"Una delle scoperte archeologiche più trasformative dell'era moderna" - 2/2
Adesso il gruppo guidato dall’archeologo egiziano Mamdouh Eldamaty, insieme all’ingegnere George Ballard, sostiene di avere raccolto nuovi elementi. Utilizzando radar e tecniche capaci di misurare minuscole variazioni nella densità del terreno, i ricercatori avrebbero individuato un corridoio largo circa due metri, riempito di detriti, e altre strutture sotterranee con forme regolari compatibili con stanze artificiali.
Una delle anomalie è particolarmente interessante: una zona a bassa densità che contiene al suo interno un’area più compatta e quasi quadrata. Secondo Ballard potrebbe trattarsi di una camera contenente oggetti, anche se lo stesso ricercatore invita alla prudenza perché i dati si trovano “ai limiti estremi delle capacità di rilevamento”.
C’è poi un dettaglio che rende l’ipotesi ancora più affascinante: queste possibili camere non sembrano collegate ad altri ingressi. Se esistessero davvero, quindi, potrebbero essere rimaste sigillate e inesplorate fin dall’antichità. Ed è qui che la scoperta potrebbe diventare eccezionale. Se dietro la KV62 si trovasse davvero un complesso funerario intatto, e se fosse collegato a Nefertiti, si avrebbe accesso a una sepoltura reale del periodo di Amarna rimasta nascosta per più di tremila anni. Eldamaty arriva a dire che, se confermata, potrebbe essere “una delle scoperte archeologiche più trasformative dell’era moderna”.

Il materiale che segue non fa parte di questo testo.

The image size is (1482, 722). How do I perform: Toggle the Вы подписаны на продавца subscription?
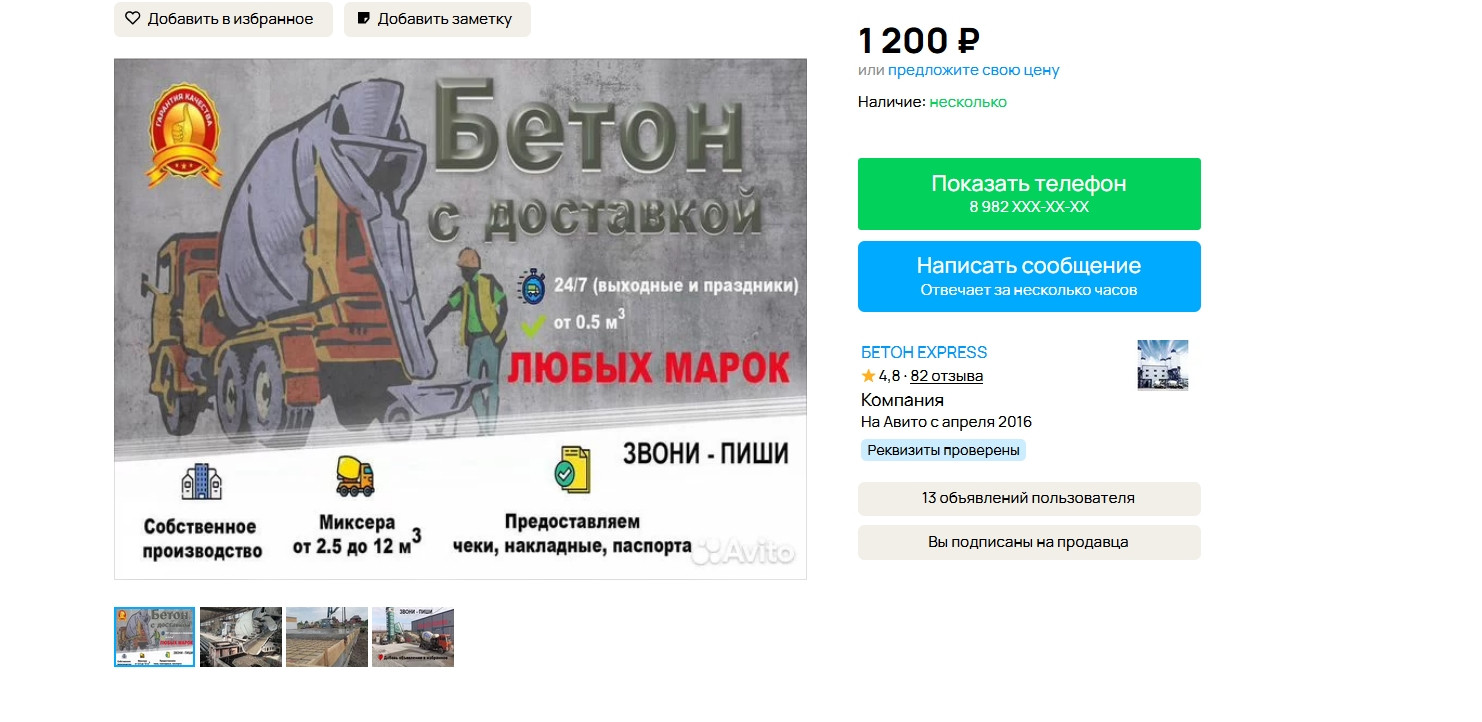1029,542
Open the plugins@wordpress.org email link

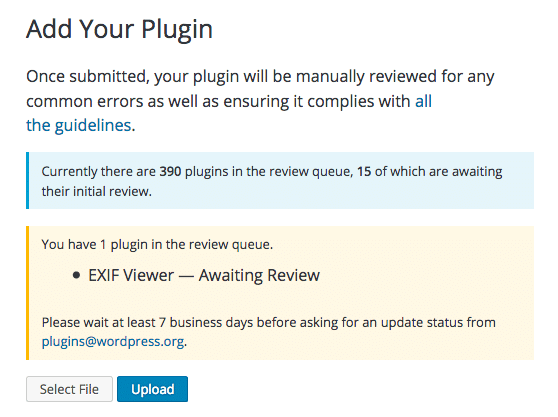click(x=113, y=341)
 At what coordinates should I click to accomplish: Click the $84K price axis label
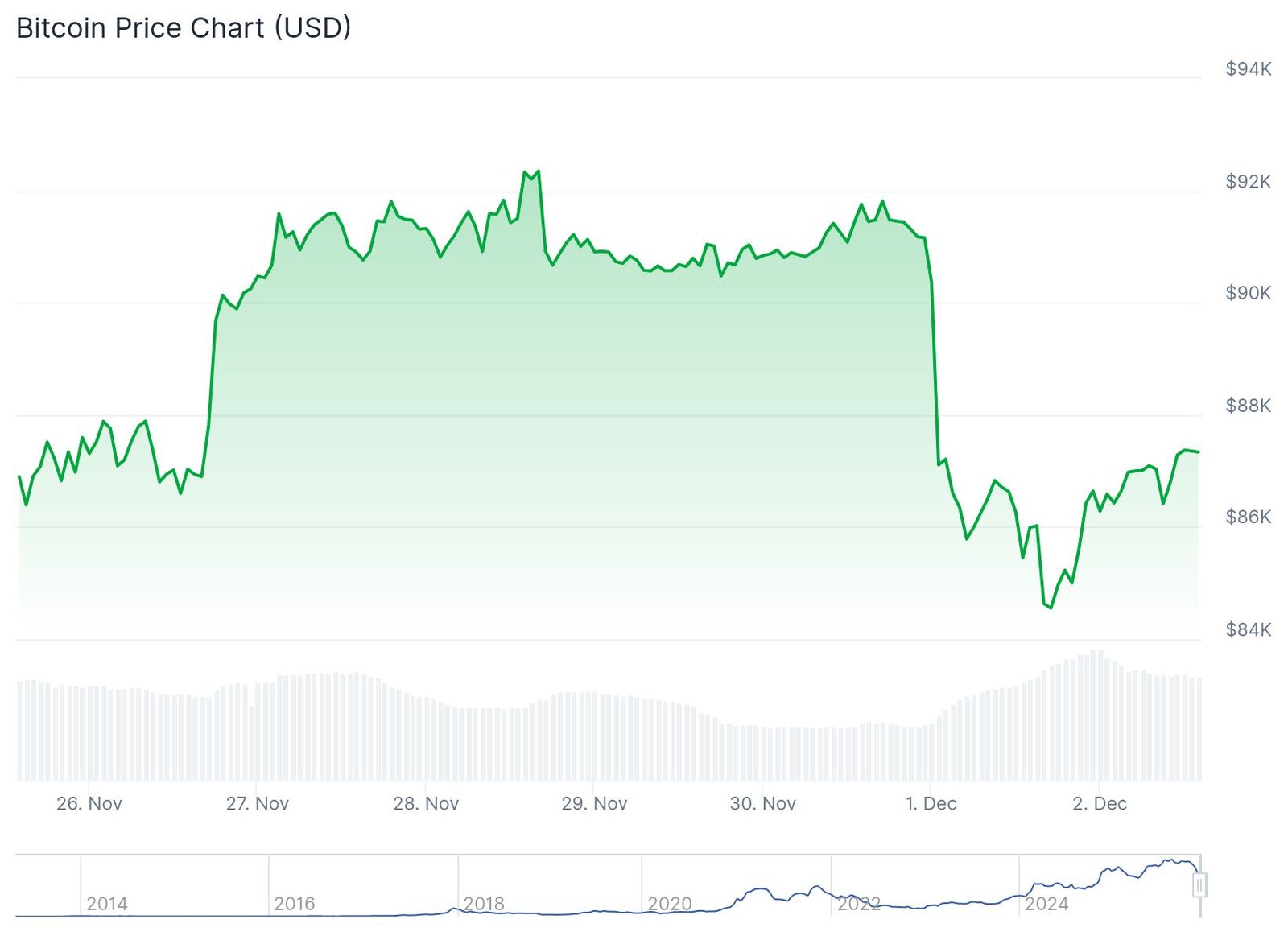[1248, 629]
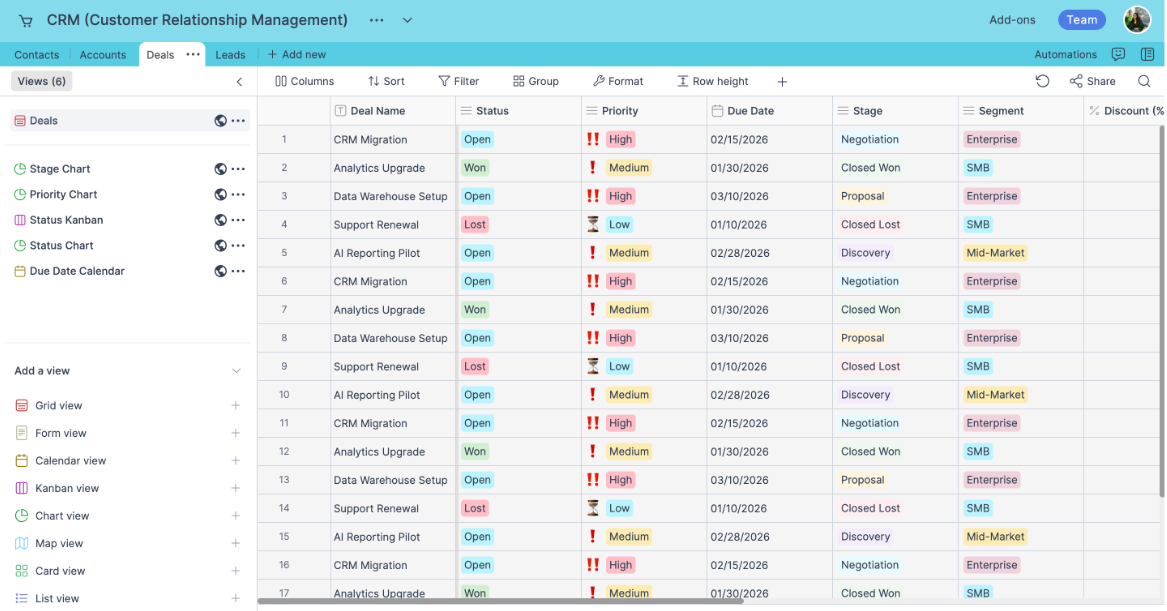1167x611 pixels.
Task: Collapse the Add a view section
Action: tap(236, 371)
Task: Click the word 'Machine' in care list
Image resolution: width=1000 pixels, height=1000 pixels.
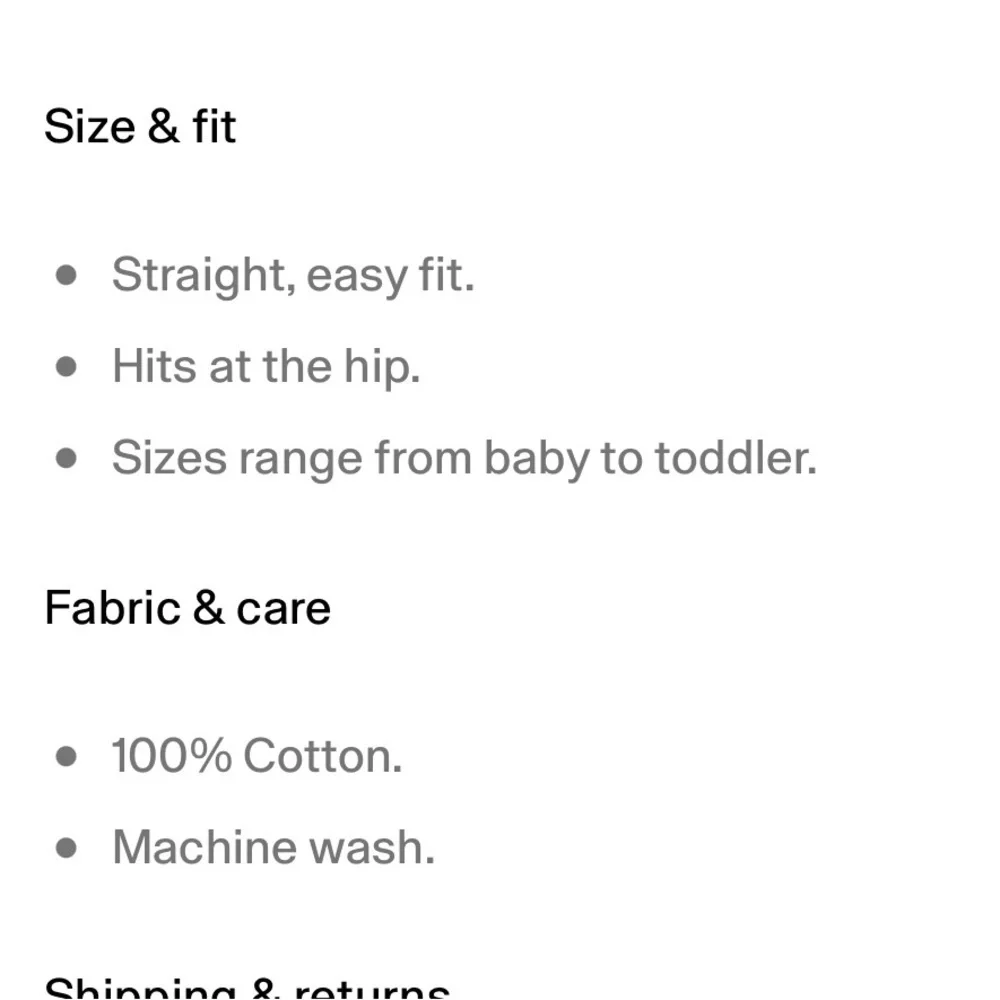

Ma per sapere che cosa c’è davvero oltre quelle pareti bisognerà ancora aspettare. La decisione spetta al Supreme Council of Antiquities egiziano: se arriverà l’autorizzazione, già da novembre potrebbero essere praticati piccoli fori per introdurre dispositivi dotati di telecamere e osservare finalmente che cosa si nasconde oltre la tomba di Tutankhamon.